Humane Rhinoviren (hRV) gehören zur Familie der Picornaviren, sind seit Jahrzehnten bekannt und weltweit verbreitet. Mehr als 100 Rhinovirustypen können unterschieden werden, die nach Infektion keine nachhaltige Immunität induzieren. Rhinoviren sind eine wichtige Ursache von Infektionen der oberen Atemwege und werden meist mit banalen Erkältungen in Zusammenhang gebracht. Zunehmend zeigt sich, dass sie auch für Infektionen der unteren Atemwege von Bedeutung sind [49] [50]. Ihre Assoziation mit Tracheobronchitis ist seit langer Zeit etabliert. Von acht Probanden ohne Immunität gegen Rhinoviren, die ein rhinovirushaltiges Aerosol inhalierten, entwickelten alle Rhinitis, Husten und Allgemeinsymptome, drei davon mit Zeichen einer schweren akuten Tracheobronchitis, drei mit mäßiger Tracheobronchitis und zwei mit überwiegend Schnupfen mit nur mäßigem Husten [51].
#Diagnostik
#Untersuchungsmaterial
Für alle In-vitro-Diagnostikverfahren ist die Präanalytik von groβer Bedeutung. Zu lange oder falsche Lagerung mindert die Qualität des Patientenmaterials und führt somit zu schlechteren Testergebnissen. Viren zeigen eine geringe Umweltstabilität (Tenazität) außerhalb von feuchtem Milieu. So überleben Influenzaviren auf inerten Oberflächen nur wenige Stunden, können aber bei 4 °C bis zu 38 Tage im Stuhl nachgewiesen werden. Die Tenazität unbehüllter Viren ist größer als die behüllter Viren.
Für den Direktnachweis respiratorischer Viren geeignete Materialien sind bronchoalveoläre Lavage (BAL), Rachenspülwasser, Trachealsekret, tiefe Nasen-/Rachenabstriche und Mukusfallen bei Kindern.

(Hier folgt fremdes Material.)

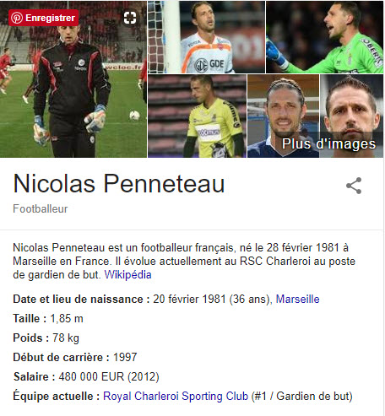Click the Pinterest Enregistrer save button
This screenshot has width=385, height=416.
coord(44,18)
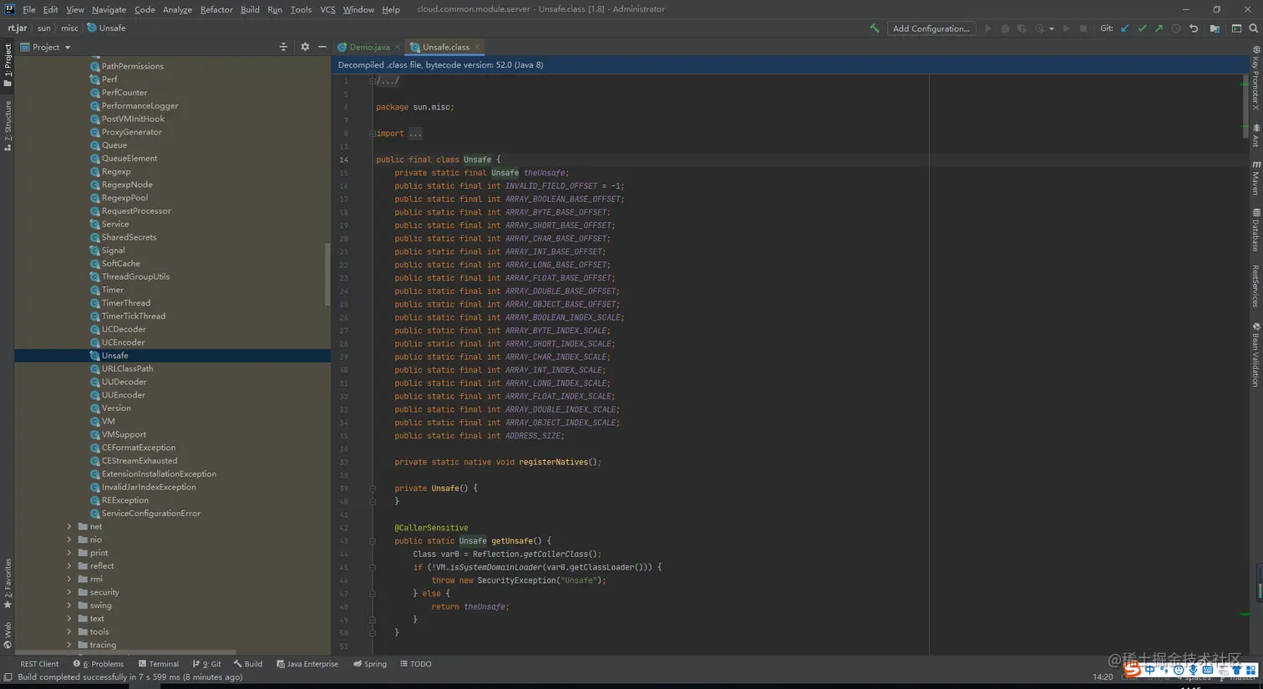Click Collapse All icon in Project panel
The width and height of the screenshot is (1263, 689).
(283, 47)
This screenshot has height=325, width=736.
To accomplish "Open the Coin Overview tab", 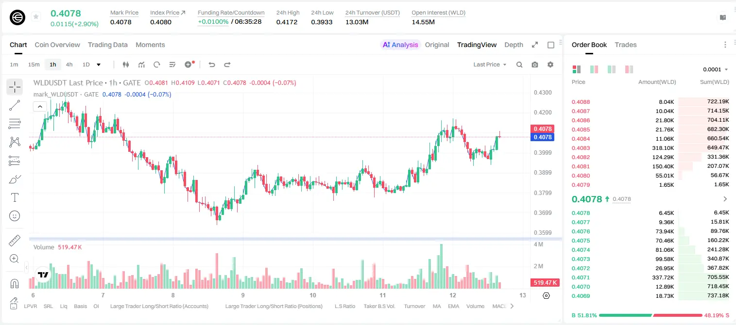I will tap(57, 45).
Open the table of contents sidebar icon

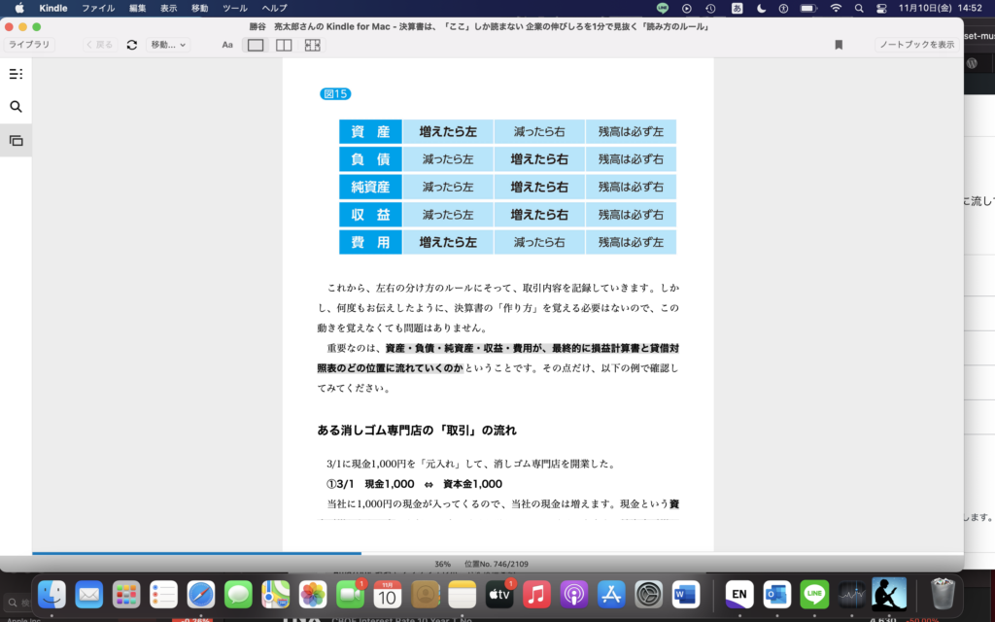pyautogui.click(x=16, y=74)
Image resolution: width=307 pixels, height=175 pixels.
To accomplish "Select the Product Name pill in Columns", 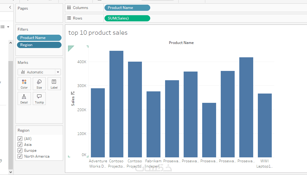I will point(127,8).
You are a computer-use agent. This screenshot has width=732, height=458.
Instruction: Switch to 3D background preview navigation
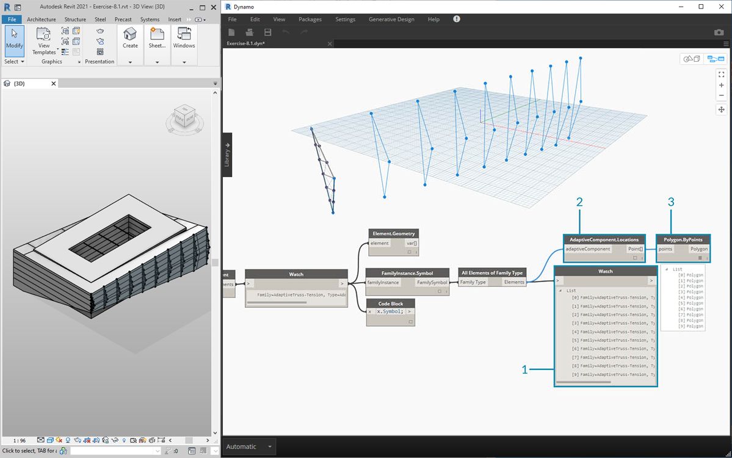click(x=692, y=59)
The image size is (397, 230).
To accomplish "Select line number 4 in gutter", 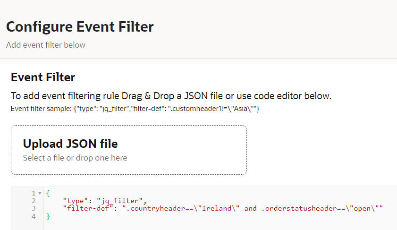I will pyautogui.click(x=34, y=216).
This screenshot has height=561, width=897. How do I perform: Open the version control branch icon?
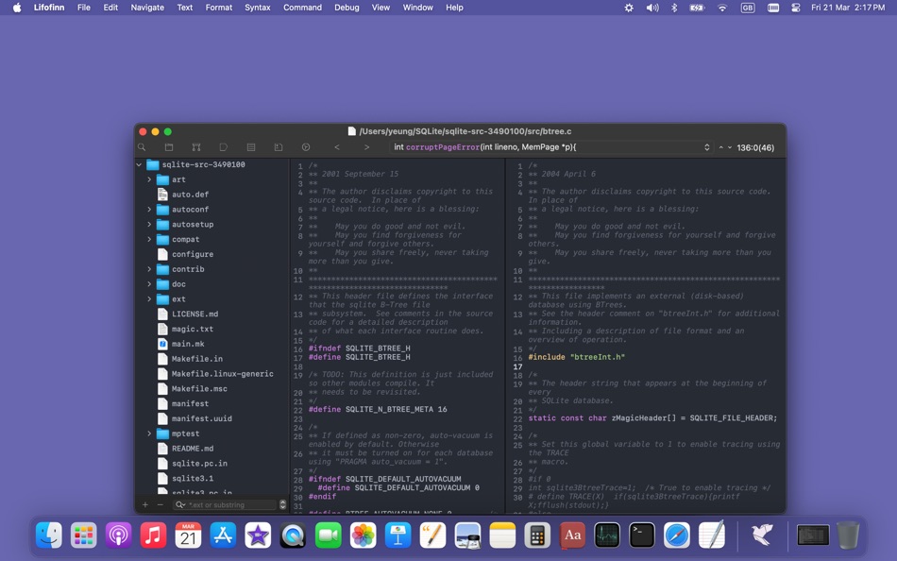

Aufgrund der nicht standardisierten Gewinnungsmethoden ist die Eignung des Materials stark von den Entnahmemodalitäten abhängig. Die Verwendbarkeit von induziertem Sputum, einem nicht-invasiven Verfahren zur Gewinnung von Atemwegssekreten, ist nicht systematisch hinsichtlich der Verwendbarkeit für die beschriebenen Methoden evaluiert worden. Studien, die induziertes Sputum verwenden, weisen jedoch darauf hin, dass auch hier verschiedene Methoden zur Identifikation von viralen Erregern angewandt werden können [52] [53] [54] [55].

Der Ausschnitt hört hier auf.